In this lecture, we did the Deutsch-Jozsa algorithm and Simon's algorithm. Let's start with the Deutsch-Jozsa algorithm. It doesn't look very impressive, as it solves a problem deterministically that can be solved classically with a probabilistic algorithm. However, Simon's algorithm, which was the immediate precursor to the factoring algorithm, looks quite similar to the Deutsch-Jozsa algorithm, so it appears that Deutsch-Jozsa was a critical step in the development of quantum algorithms.

Suppose we have a function f which maps the numbers 0 through 2^{n}−1 into {0,1}.

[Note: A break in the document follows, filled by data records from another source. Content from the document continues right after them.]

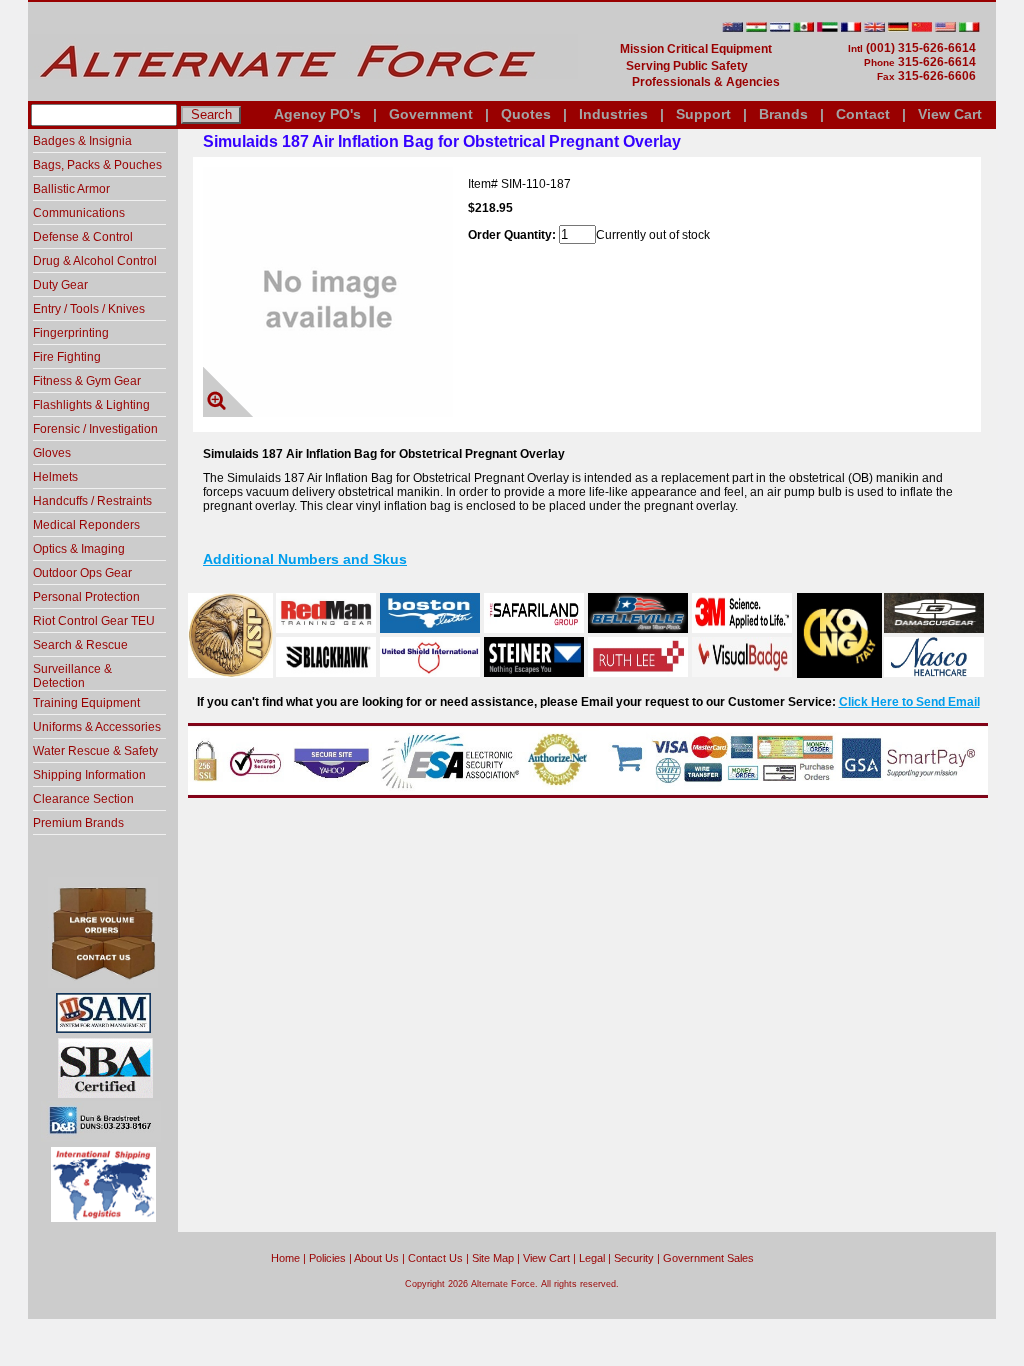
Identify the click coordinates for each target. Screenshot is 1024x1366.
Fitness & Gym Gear (87, 381)
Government (431, 114)
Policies (327, 1258)
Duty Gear (60, 285)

We will assume this is a *black-box* function; that is, you are not allowed to look at
any code which implements it (and in fact, we do not assume that such code necessarily exists).
We will call this function *constant* if it always takes the same value, and *balanced*
if there are an equal number of x's for which f(x)=0 and f(x)=1.
The Deutsch-Jozsa algorithm solves the problem of: given a function which is either constant or
balanced, which one is it. Classically, this problem requires 2^{n-1}+1 queries in the
worst case, as you could happen to be very unlucky, and check all x's which get mapped onto 0
before finding one x so f(x)=1. However, if you check the value of random x's, then after k queries,
the chance that you have not found both a 0 and a 1 in a black-box function is at least
1/2^{k-1}, as after the first query (which we may as well assume is a 0), the chance that
we will discover a 1 with each subsequent query is greater than 1/2.